“A situação já é dramática para a indústria conserveira.” O alerta é do presidente da Associação Nacional dos Industriais de Conservas de Peixe, Sérgio Real, que perante a redução “brutal” do stock da sardinha na costa portuguesa já vê o sector a importar cerca de 70% deste peixe para poder continuar a produzir “sardinha nacional”. E o resultado foi claro: houve uma quebra nas exportações de 30% em volume e em receitas, no ano passado. E os indicadores deste ano também apontam para uma nova quebra, segundo dados da Datapesca.
Em causa está um sector que emprega dois mil trabalhadores distribuídos por 12 fábricas, concentradas sobretudo no norte do país. Até ao momento, a diminuição do stock de sardinha na costa portuguesa não põe em perigo esta actividade, até porque o sector já estava habituado a importar em períodos de carência.
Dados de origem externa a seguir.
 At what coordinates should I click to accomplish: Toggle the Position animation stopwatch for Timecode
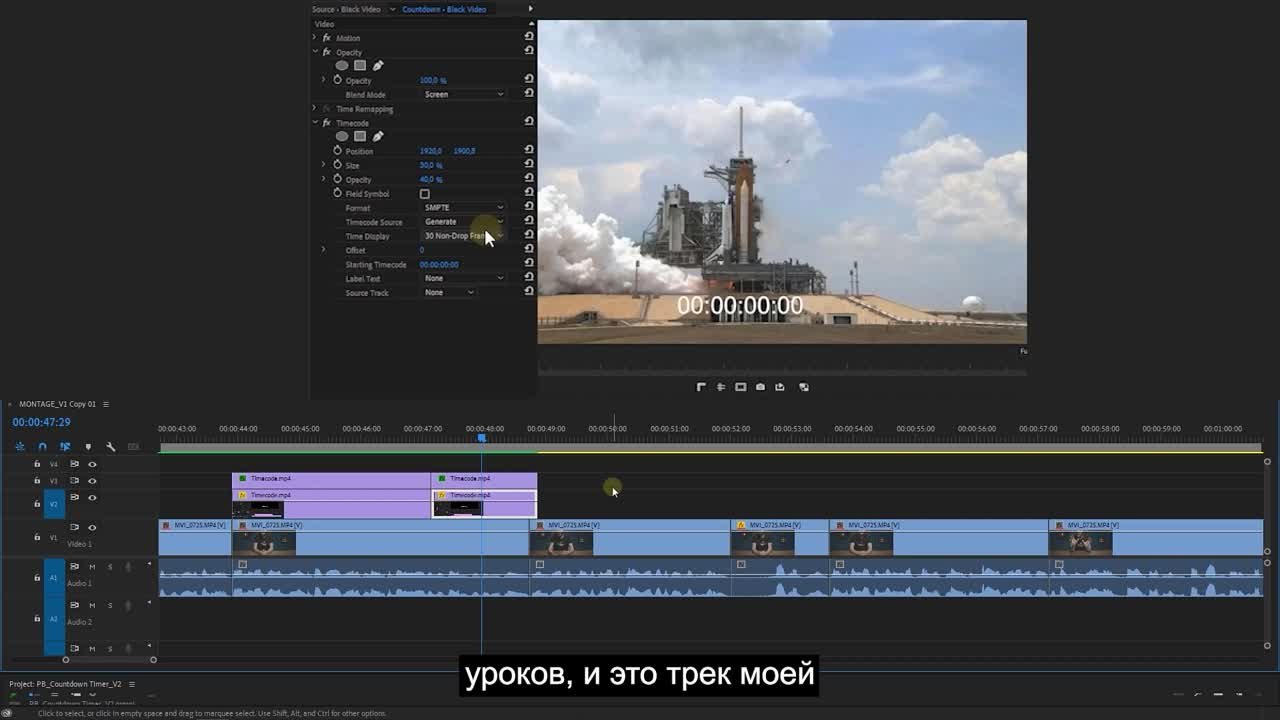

A sardinha utilizada pela indústria vinha habitualmente da frota soviética, explica Sérgio Real. Mas com a mudança do panorama político, Espanha, França e Marrocos – onde a qualidade da espécie é idêntica à portuguesa – são os principais abastecedores. Embora os preços da sardinha em lota praticados nestes países também sejam elevados (porque envolvem custos de transporte), continua a compensar, assegura o dirigente da associação.
O futuro Mas, se se mantiver um número de quotas piscatórias tão baixas para 2016, como se prevê, o futuro da indústria não é nada animador. Apesar de a maioria da sardinha já ser importada, ainda há fábricas que estão dispostas a pagar mais para continuar a ter um produto 100% português. E para estas unidades, uma diminuição “brutal” das quotas significa pagar um custo mais elevado pela sardinha nas lotas.
Se os pescadores podem subir o preço para compensar a escassez do produto, o mesmo já não pode acontecer com a indústria, que compete em mercados internacionais onde, por exemplo, não há distinção entre conservas de sardinela e de sardinha, explica o presidente da Associação Nacional dos Industriais de Conservas de Peixe, referindo que “normalmente, as fábricas conseguem ajustar-se a um, dois anos de escassez”. Mas se se mantiver no próximo ano, “a situação pode tornar-se um desespero”, alerta Sérgio Real.
Embora as fábricas se possam voltar para outras espécies, como o atum e a cavala, estas não são tão rentáveis quanto a “rainha” das conservas portuguesas – um produto historicamente apreciado, que representa cerca de um terço das conservas exportadas para mais de 70 países. Os principais destinos são a França, Inglaterra e Estados Unidos. “Porém, se há clientes que ainda valorizam a diferenciação de um produto sem sardinha portuguesa, mas enlatado em Portugal, outros há que estão a deixar de o fazer.”
Hábitos de consumo Estávamos em 1804 quando Nicolas Appert descobre como conservar através do calor em recipientes hermeticamente fechados. A partir daí, a espera pelas primeiras conservas foi pouca. Em Portugal, a indústria conserveira começa a desenvolver-se no final do século XIX e no início do século XX, com uma produção crescente de conservas de atum e sardinha. A abundância de peixe em Portugal, devido à grande extensão da linha costeira, permitiu que a indústria conserveira se tornasse tradição no país, mas também fora de fronteiras.
“A indústria conheceu um verdadeiro boom no contexto da Primeira Guerra Mundial, tendo a exportação crescido até 1924 (nesta altura existiam 400 fábricas), no fornecimento dos exércitos aliados”, explica Joaquim Rodrigues, autor de uma tese sobre o desenvolvimento da indústria no Algarve. A partir desse ano, a valorização do escudo levou à diminuição das exportações e ao encerramento de fábricas, indica o historiador.Hoje, segundo Sérgio Real, parte do mal-estar da indústria deve-se antes à mudança de hábitos que levou a população a consumir muita sardinha fresca, que deixa assim de estar disponível para conservas. Os hábitos mudam, o apetite pela sardinha cresce.